Era un juego que todos acababan conociendo. Algunas chicas se hacen las
estrechas porque saben que así sus novios las desean más; eso les excita. Si se
hacen de rogar, si les obligan a esforzarse, ellos las tratarán mejor. Gozan
más…
—Por favor, déjame…
Héctor había pasado pro eso mañas de una vez; si la tía era inusualmente
atractiva se empezaba besuqueando, luego se acariciaban, presionaban, se recorrían
con la lengua como un polo… Coño, a Camila eso le encantaba antes de que la…
—Para.
La orden fue tajante. La cama empezó a chirriar, acompañada de la
respiración entrecortada del componente masculino de la escena. Ella empezó a
gemir… y Héctor, de repente, sintió mucho interés por la situación, pero por
motivos muy distintos.
—Para…
Eso debía ser normal, ya lo habían hecho ayer. La mujer se resiste entre
jadeos, deseando seguir…
—Déjame… para…
Se cuelan algunos gritos anunciando la llegada del orgasmo, como ahora,
con la cama trotando. Joder, les había oído la otra noche.
—¡Para…!
Con el grito el sueño se alejó de Héctor como un cuervo alzando el
vuelo. Se concentró en oír.
Él había hecho el amor lo bastante para saber que no era como eso. No
era como ese grito. No era un grito que pide más, de quien goza con la
experiencia. Era otra cosa.
La cama se balanceó un par de veces más y paró. Él seguía respirando aceleradamente,
y parecía que reía por lo bajo. Ella, en cambio, guardaba silencio; pero su
respiración vibraba como los malditos mosquitos.
—Te quiero —dijo él.
Silencio parcial. No hubo respuesta.
—¿Me oyes? —insistió, rodando sobre una cama, volviendo a besarla—. Te
quiero.
—Sí… —Por fin la voz de ella—. Yo también te quiero.
Más besos, arrumacos, un llanto que se perdía en los labios del otro.
Luego no oyó más.
Héctor suspiró y giró también sobre su cama, feliz de haber despertado,
de haber dejado atrás la pesadilla. Al final sí que era como pensaba, sólo un
juego: eran jóvenes, una pareja; seguramente hacían el amor con frecuencia,
practicaban posturas y hablaban. Como ahora.

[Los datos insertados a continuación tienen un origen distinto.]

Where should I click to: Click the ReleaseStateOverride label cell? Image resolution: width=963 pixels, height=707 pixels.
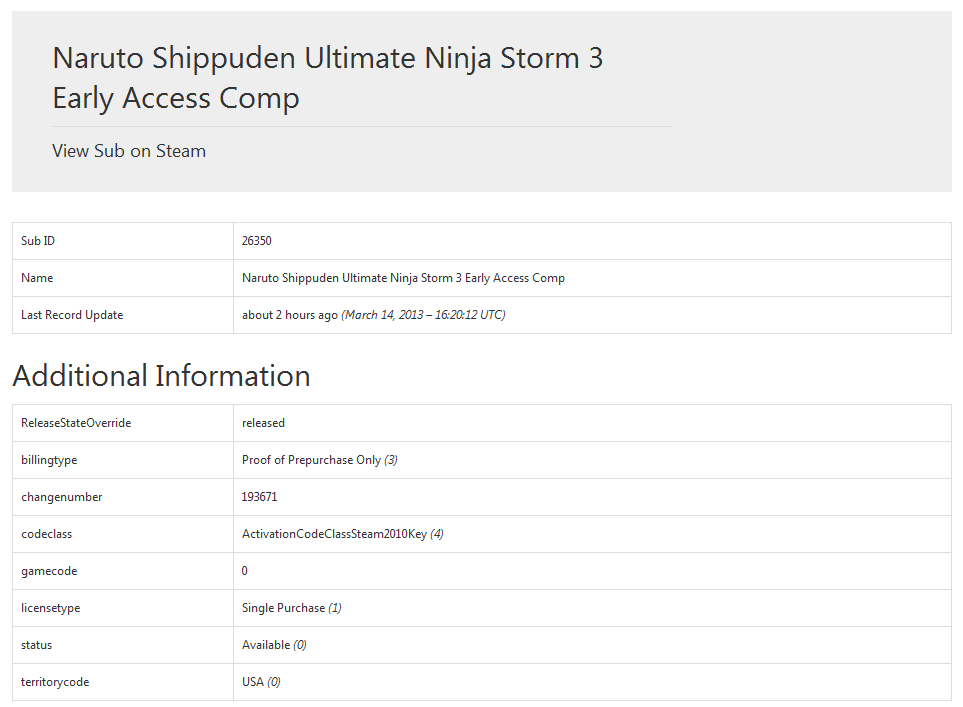[x=76, y=423]
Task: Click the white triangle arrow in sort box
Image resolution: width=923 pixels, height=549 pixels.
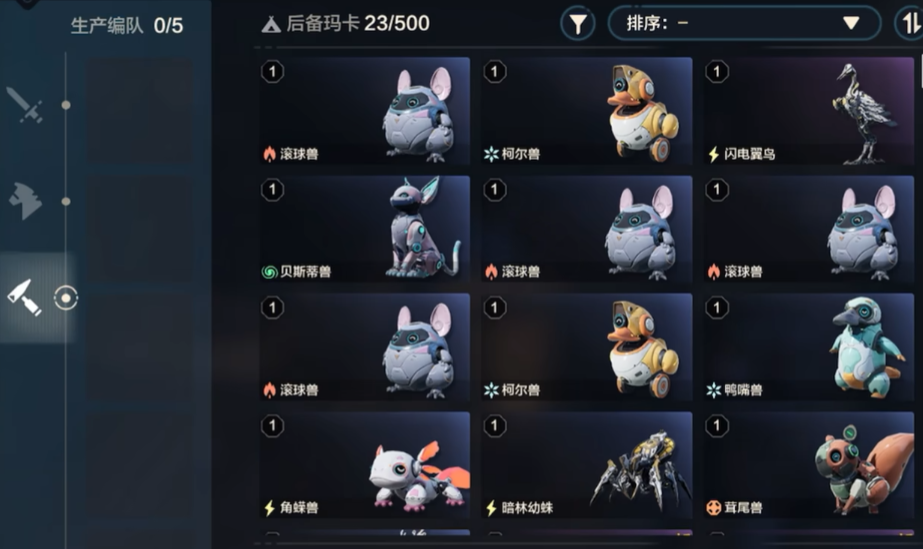Action: coord(851,23)
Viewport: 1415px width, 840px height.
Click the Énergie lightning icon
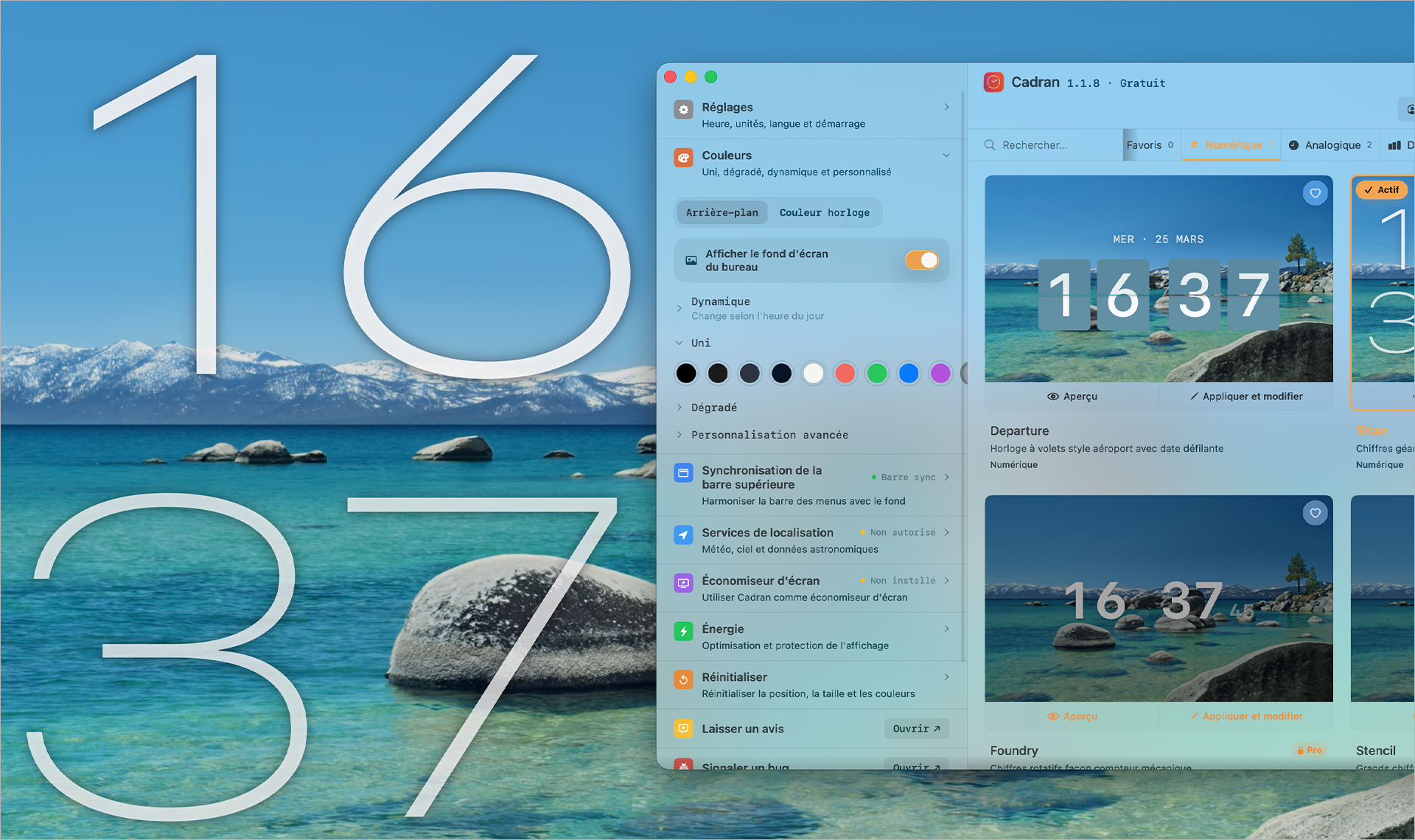(x=683, y=631)
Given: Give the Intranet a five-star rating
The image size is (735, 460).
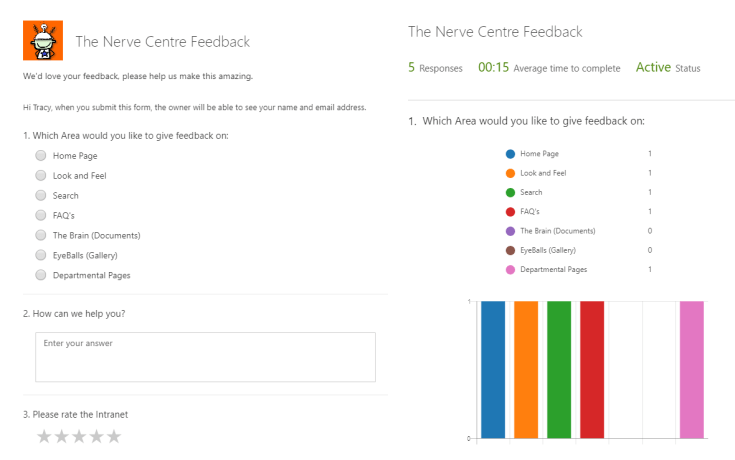Looking at the screenshot, I should pos(114,436).
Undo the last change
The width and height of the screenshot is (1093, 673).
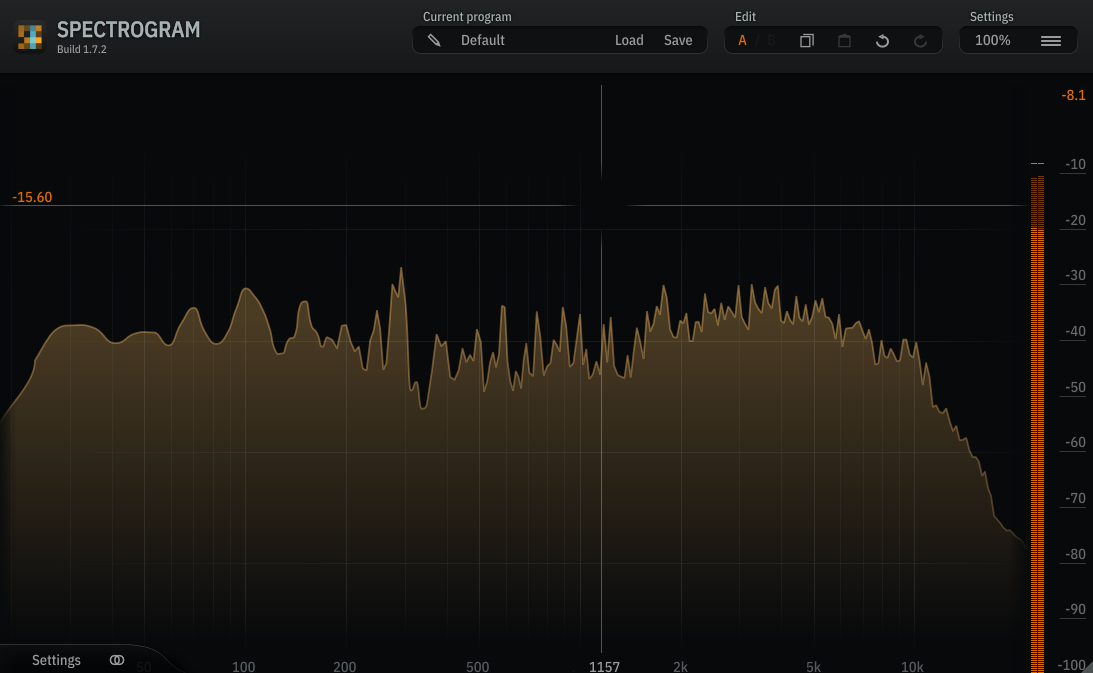(x=882, y=41)
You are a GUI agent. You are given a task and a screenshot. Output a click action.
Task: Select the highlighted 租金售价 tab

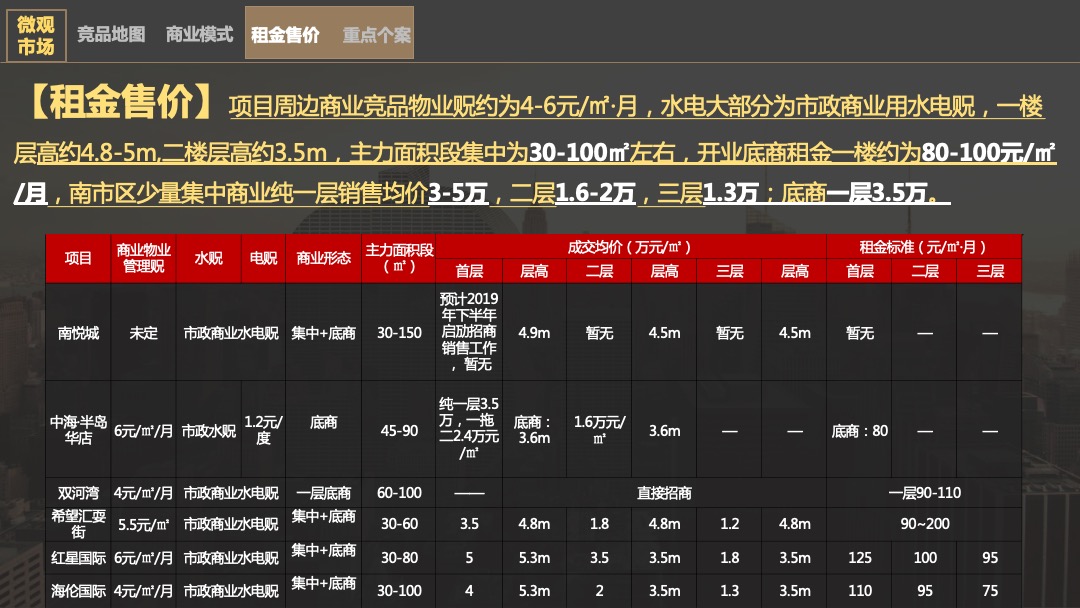coord(285,33)
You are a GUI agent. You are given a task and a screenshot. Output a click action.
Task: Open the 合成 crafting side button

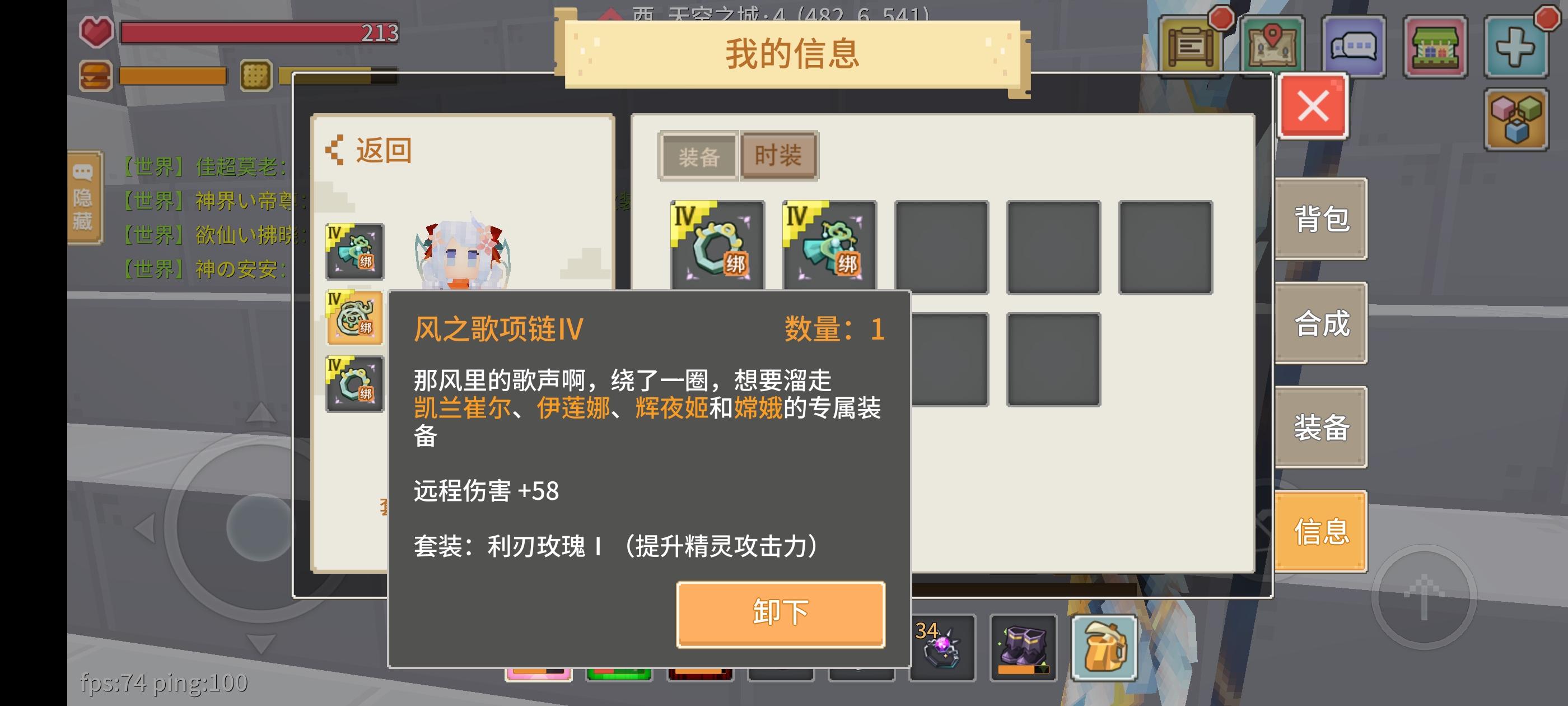pyautogui.click(x=1320, y=323)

Era eso. Solo hacían el amor, disfrutando juntos y por igual.
¿Era eso?
Por Dios, es sólo eso. Tiene que
ser sólo eso.
Se lo repitió, perdiendo la cuenta hasta dormirse. La noche no tuvo más
incidentes.
—Buenos días, señor Mar…
—Coño, Román, a estas alturas llámame Héctor.
—Como quieras, Héctor. —Sonrió, afable—. ¿Has pasado mejor la noche?
Si supieses…
—Pues sí. Esta noche no me ha molestado ningún mosquito —pero no nadie—.
Ah, y muchas gracias por la pastilla. Creo me ayudó a dormir.
El encargado cerró los ojos con deferencia.
—Ya será menos.
—Pero dormir con las ventanas cerradas…
—Sí, se hace jodido.
Román retrocedió en su asiento.
—Yo preferiría aplastarlos —confesó—. Es más rápido que el espray.
Héctor se acercó para oírle mejor.
—¿Y qué, la cosa cambia en algo?
Podía perder unos minutos de cháchara. Iba bien de tiempo y no pensaba
que su suerte con el tráfico cambiase de un día a otro.
—¿Sabes que los mosquitos gritan al morir?
Román lo frotándose la frente como para espantar una mosca. Héctor le
miró estupefacto.
—¿Cómo?
—Los mosquitos… —Román volvió a mirarle—. Si los matas con insecticida, tardan en
morir. Y mientras mueren gritan.
Héctor le miró sin decir nada,
esperando que el portero se riese y dijese que se estaba quedando con él. Hasta
que entendió que lo decía en serio.
—¿Y eso cómo puede ser? No tienen boca…
—Pero tienen alas —terció Román,
juntando las manos sobre la mesa—. ¿Sabes? Cuando están agonizando, con el gas
asfixiándoles, el sonido que hacen cambia. No es como cuando te zumban en la
oreja, que es como una moto pasando a toda pastilla. No, se ponen a zumabr y no
paran; es algo mantenido. Primero es como un motor, rum, rum, —sus gruesas
mejillas se agitaron para emitir la onomatopeya; dándole un aspecto cómico que
habría hecho reír a Héctor si no fuese por su solemnidad—, pero, a medida que
se mueren, se va haciendo más fuerte, sin parar; y suena más agudo, como una
uña arañando un cristal. Y al final… ¡Pum!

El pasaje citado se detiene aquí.